_How to complete this task:_
Only the pictures should be left out; repeat the rest of the data exactly.

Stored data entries
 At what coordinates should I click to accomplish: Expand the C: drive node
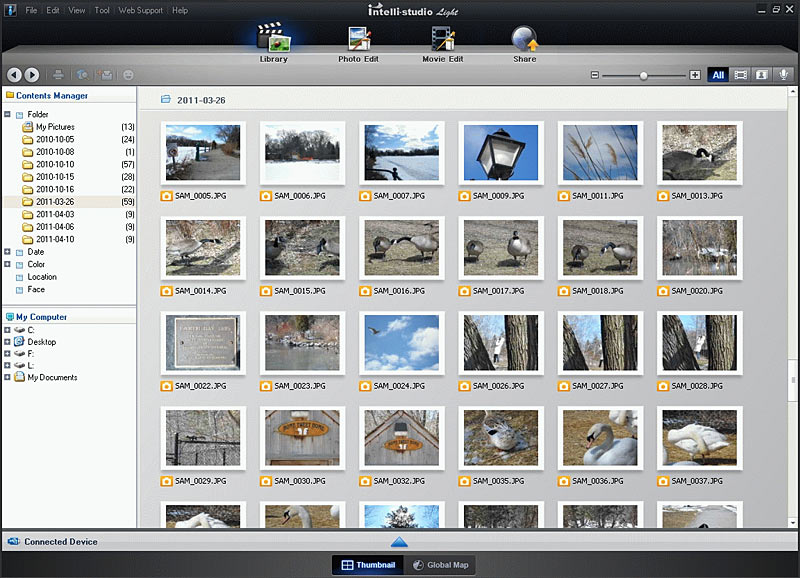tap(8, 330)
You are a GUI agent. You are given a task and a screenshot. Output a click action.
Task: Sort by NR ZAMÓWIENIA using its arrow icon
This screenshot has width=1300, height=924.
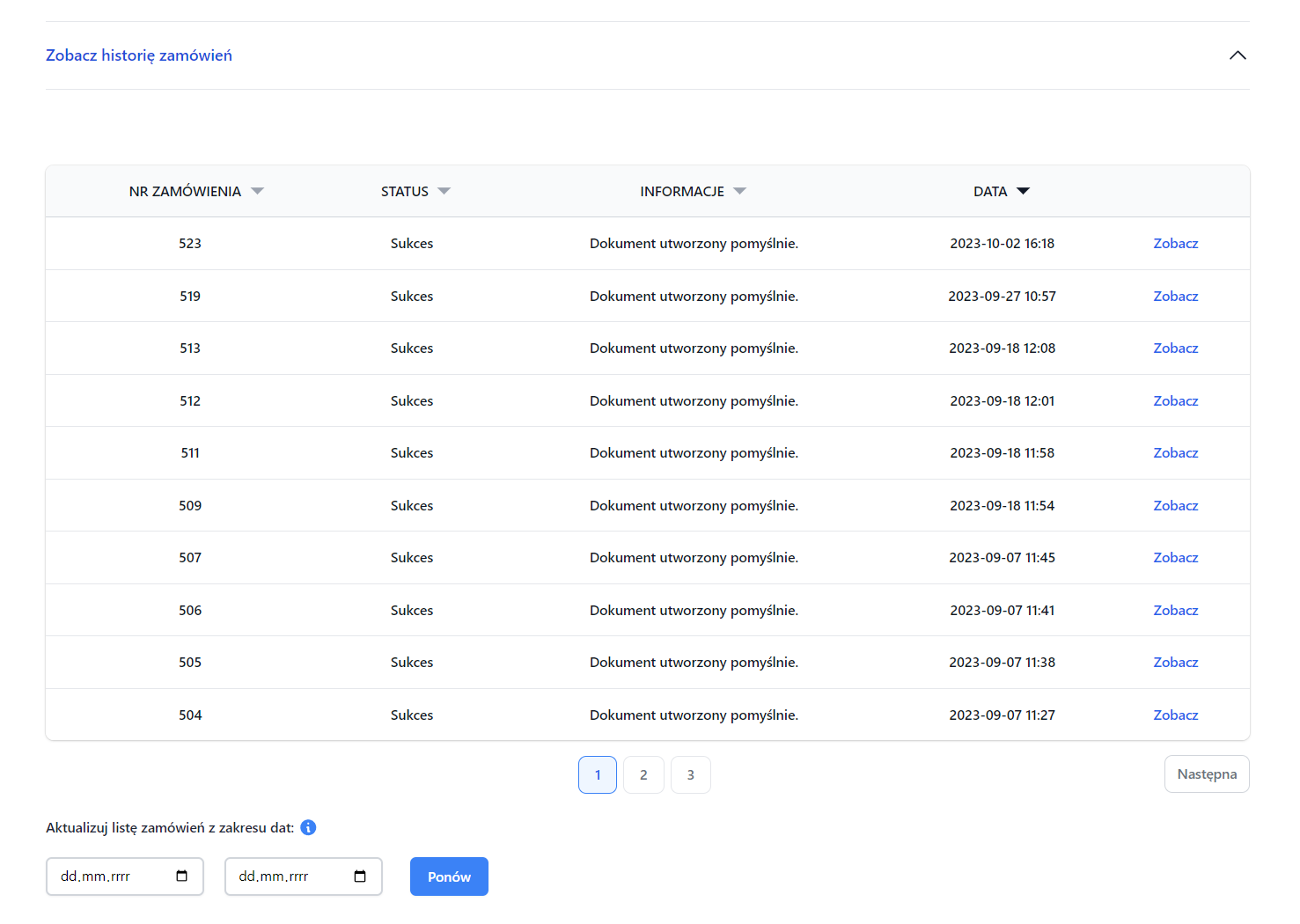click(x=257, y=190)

_Answer section:_
 At what coordinates should I click to accomplish: Expand the C: drive node
tap(8, 330)
You are a GUI agent. You are given a task and a screenshot. Output a click action.
Task: Sort by NR ZAMÓWIENIA using its arrow icon
This screenshot has width=1300, height=924.
click(x=257, y=190)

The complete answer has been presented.